TASK GOAL:
After reading the entries below, copy word for word the lines from the first through the line containing "Given: Click the share icon in page header", and stop there.

ENTRIES SUPPLIED START

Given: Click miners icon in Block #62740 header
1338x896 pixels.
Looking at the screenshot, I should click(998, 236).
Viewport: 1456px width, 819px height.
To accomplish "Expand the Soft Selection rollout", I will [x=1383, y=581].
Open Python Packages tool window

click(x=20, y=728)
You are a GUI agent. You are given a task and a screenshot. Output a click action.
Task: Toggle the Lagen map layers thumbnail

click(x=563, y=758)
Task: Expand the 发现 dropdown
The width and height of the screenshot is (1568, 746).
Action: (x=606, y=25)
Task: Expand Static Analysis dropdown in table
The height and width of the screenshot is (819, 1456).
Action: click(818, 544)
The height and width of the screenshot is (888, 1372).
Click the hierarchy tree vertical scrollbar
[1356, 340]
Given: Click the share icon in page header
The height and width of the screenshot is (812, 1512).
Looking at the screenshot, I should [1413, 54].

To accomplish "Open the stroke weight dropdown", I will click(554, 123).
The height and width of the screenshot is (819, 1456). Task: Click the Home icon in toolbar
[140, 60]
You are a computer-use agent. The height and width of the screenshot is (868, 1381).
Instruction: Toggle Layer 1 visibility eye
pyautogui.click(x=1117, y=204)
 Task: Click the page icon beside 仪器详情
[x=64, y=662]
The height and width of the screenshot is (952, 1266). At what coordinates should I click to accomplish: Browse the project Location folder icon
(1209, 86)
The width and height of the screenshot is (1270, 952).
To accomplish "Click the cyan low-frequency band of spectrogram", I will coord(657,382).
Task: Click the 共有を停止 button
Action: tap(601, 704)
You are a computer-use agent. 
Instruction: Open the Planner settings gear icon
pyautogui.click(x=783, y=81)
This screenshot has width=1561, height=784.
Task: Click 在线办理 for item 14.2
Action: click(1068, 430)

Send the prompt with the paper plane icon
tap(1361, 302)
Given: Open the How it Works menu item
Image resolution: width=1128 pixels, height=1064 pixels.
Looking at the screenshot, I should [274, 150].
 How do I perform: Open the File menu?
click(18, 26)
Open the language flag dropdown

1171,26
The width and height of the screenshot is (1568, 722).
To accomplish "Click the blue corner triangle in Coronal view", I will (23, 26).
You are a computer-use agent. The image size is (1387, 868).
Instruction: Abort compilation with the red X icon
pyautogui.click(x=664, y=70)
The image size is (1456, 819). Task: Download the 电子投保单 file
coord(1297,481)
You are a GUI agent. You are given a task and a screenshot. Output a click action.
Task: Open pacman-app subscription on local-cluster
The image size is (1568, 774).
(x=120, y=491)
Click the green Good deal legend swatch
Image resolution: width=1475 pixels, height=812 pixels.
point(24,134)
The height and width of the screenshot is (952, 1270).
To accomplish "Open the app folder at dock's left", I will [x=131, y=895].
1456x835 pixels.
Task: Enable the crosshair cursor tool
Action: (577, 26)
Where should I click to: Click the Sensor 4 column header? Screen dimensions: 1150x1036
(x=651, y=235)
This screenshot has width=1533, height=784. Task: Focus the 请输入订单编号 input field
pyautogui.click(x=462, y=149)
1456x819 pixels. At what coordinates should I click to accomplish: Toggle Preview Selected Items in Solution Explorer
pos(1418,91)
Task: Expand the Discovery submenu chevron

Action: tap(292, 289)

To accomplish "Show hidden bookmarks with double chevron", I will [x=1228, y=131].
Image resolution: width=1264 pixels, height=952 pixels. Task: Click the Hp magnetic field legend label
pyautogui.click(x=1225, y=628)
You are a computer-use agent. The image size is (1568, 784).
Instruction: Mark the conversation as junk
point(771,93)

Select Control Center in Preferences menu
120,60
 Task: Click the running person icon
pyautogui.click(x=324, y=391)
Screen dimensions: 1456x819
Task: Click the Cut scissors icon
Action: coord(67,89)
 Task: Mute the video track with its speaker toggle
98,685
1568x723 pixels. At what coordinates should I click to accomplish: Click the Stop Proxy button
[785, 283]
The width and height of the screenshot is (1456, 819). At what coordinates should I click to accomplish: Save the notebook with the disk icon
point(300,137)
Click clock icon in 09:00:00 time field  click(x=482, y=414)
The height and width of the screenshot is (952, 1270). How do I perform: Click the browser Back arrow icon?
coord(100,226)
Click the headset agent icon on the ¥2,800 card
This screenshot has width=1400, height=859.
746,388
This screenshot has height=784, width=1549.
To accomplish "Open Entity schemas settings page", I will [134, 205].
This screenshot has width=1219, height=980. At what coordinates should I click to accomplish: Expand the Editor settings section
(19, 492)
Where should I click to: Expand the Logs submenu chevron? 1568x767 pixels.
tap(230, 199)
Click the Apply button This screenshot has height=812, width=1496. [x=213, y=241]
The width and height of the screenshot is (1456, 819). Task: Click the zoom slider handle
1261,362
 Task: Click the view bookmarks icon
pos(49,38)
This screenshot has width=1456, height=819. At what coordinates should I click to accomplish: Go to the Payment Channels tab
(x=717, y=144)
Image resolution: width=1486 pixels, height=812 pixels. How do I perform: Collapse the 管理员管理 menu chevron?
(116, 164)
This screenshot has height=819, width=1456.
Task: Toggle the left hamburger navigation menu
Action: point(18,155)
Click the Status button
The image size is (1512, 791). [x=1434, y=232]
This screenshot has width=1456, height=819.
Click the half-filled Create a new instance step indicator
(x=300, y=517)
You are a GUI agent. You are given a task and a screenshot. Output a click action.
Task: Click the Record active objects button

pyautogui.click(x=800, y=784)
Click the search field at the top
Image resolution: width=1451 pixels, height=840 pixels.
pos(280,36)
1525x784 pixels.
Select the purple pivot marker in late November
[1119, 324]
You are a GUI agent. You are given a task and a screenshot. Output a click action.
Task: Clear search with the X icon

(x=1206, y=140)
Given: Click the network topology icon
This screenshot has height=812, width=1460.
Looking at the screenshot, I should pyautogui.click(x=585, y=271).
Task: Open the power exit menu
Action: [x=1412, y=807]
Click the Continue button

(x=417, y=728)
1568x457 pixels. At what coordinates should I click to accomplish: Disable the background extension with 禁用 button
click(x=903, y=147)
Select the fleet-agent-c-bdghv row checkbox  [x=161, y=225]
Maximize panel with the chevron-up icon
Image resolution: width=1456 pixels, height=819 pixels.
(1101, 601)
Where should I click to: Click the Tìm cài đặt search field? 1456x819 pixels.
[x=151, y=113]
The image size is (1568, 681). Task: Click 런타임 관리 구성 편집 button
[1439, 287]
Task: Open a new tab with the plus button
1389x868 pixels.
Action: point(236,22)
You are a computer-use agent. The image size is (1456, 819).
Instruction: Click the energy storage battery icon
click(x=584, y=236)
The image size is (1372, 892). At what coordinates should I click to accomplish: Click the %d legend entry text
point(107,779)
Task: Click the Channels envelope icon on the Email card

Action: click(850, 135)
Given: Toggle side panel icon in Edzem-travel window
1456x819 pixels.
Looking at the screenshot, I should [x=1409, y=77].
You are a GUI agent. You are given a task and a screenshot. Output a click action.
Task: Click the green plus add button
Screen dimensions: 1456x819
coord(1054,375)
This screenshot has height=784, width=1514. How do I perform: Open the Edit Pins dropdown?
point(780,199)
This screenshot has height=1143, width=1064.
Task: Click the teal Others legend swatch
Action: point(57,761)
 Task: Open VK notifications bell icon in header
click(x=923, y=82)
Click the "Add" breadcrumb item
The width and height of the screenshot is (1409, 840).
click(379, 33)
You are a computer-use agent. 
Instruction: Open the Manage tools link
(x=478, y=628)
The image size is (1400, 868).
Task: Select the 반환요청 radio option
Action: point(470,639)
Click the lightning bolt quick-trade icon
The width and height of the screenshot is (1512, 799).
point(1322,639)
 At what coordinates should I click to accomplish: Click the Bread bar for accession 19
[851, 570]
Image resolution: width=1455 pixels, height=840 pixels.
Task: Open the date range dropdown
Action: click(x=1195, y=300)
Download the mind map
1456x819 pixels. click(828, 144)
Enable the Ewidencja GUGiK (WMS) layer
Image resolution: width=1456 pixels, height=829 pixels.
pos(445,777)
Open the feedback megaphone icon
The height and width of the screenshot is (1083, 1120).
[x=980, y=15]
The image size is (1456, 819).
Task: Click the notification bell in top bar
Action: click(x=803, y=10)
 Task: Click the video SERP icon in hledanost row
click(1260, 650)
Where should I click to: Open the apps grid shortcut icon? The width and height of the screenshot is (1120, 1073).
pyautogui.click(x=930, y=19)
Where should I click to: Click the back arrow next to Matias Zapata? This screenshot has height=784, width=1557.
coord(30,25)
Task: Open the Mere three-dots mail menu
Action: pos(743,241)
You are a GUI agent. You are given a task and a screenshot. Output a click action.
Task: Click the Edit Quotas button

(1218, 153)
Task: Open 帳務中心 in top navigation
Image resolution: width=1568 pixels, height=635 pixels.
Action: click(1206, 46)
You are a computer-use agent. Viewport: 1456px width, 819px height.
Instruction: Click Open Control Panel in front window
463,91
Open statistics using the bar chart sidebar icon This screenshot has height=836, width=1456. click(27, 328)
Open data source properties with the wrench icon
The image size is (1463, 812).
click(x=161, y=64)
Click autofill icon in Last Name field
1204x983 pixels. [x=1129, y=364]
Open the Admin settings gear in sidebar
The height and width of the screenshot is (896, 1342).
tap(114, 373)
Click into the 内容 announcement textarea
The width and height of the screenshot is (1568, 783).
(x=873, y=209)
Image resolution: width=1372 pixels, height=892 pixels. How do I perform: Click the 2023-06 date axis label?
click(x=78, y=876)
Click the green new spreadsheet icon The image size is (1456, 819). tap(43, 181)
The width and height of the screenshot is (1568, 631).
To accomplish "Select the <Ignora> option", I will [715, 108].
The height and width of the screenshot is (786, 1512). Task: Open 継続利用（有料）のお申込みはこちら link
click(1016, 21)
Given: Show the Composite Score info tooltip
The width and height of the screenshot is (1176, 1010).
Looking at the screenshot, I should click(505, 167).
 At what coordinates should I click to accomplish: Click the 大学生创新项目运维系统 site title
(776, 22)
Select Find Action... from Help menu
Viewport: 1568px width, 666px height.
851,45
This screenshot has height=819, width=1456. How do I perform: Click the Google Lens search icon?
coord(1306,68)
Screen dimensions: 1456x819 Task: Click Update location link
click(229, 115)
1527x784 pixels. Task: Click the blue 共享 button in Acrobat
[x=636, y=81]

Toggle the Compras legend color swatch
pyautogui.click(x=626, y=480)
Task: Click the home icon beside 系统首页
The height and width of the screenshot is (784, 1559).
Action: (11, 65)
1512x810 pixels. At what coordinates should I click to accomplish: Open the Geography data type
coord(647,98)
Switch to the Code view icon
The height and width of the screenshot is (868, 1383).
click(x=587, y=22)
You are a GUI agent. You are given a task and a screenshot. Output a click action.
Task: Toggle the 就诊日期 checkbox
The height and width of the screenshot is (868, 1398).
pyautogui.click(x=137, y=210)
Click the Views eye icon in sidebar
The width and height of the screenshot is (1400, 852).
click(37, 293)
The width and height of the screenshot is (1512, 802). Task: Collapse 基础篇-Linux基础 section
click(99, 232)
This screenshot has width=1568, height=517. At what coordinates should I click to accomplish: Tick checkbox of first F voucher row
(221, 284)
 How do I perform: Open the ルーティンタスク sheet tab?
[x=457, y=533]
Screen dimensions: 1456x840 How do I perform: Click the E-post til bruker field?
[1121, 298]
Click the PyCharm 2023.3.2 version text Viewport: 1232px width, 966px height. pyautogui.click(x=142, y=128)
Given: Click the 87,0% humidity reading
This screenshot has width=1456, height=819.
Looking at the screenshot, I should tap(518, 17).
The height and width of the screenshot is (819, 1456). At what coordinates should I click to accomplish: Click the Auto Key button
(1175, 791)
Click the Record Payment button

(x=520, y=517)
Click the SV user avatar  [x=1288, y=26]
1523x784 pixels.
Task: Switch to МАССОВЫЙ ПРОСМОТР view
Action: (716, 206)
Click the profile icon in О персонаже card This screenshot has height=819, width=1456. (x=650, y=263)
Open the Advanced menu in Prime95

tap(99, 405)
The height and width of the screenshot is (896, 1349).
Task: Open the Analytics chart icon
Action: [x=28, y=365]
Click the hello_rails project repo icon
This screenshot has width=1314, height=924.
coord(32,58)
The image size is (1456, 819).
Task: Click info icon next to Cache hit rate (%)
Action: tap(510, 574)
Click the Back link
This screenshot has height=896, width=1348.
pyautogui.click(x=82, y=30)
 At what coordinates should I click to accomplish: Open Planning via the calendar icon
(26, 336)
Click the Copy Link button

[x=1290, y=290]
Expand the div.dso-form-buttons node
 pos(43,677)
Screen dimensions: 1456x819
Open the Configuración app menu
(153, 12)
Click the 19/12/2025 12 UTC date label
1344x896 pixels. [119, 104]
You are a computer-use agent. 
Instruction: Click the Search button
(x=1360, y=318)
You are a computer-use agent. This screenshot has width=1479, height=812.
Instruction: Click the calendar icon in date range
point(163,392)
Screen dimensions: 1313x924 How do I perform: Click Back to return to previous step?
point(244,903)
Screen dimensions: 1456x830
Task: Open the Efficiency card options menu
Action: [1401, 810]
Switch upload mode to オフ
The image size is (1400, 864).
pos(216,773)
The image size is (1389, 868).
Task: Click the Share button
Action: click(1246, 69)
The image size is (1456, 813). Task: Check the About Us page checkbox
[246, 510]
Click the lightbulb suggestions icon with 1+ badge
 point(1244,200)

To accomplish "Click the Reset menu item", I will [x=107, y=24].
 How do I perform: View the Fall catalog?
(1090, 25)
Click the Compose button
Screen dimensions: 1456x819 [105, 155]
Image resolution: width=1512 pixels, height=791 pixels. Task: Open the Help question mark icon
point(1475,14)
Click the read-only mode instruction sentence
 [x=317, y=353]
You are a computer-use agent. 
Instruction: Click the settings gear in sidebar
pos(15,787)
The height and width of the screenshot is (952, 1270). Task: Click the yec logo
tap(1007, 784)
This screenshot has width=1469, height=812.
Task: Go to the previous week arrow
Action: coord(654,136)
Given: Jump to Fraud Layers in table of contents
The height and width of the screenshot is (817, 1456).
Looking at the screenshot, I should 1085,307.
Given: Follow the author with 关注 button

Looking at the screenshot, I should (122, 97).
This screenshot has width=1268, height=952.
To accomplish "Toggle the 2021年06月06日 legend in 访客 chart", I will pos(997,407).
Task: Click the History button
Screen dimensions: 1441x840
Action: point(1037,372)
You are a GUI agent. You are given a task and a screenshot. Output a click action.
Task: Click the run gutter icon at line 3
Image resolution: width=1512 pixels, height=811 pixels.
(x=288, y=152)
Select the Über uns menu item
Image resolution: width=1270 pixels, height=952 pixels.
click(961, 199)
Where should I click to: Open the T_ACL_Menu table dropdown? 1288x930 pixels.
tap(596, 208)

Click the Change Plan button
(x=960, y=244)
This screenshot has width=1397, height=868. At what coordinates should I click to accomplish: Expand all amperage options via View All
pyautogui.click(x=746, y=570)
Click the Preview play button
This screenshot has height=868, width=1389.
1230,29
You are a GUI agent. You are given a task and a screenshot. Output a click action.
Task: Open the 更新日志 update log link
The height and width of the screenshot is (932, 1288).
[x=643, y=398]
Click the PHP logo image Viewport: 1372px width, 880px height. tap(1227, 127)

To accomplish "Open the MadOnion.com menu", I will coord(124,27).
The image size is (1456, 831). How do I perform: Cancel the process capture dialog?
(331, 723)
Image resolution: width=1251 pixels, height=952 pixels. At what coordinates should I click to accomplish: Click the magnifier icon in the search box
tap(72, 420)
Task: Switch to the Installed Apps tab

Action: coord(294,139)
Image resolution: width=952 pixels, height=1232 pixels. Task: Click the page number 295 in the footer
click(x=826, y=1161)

ENTRIES SUPPLIED END

WRITTEN SOLUTION:
Given: Click miners icon in Block #62740 header
1338x896 pixels.
Looking at the screenshot, I should click(998, 236).
Viewport: 1456px width, 819px height.
To accomplish "Expand the Soft Selection rollout", I will [x=1383, y=581].
Open Python Packages tool window

click(x=20, y=728)
You are a GUI agent. You are given a task and a screenshot. Output a click action.
Task: Toggle the Lagen map layers thumbnail

click(x=563, y=758)
Task: Expand the 发现 dropdown
The width and height of the screenshot is (1568, 746).
Action: (x=606, y=25)
Task: Expand Static Analysis dropdown in table
The height and width of the screenshot is (819, 1456).
Action: click(818, 544)
The height and width of the screenshot is (888, 1372).
Click the hierarchy tree vertical scrollbar
[1356, 340]
Given: Click the share icon in page header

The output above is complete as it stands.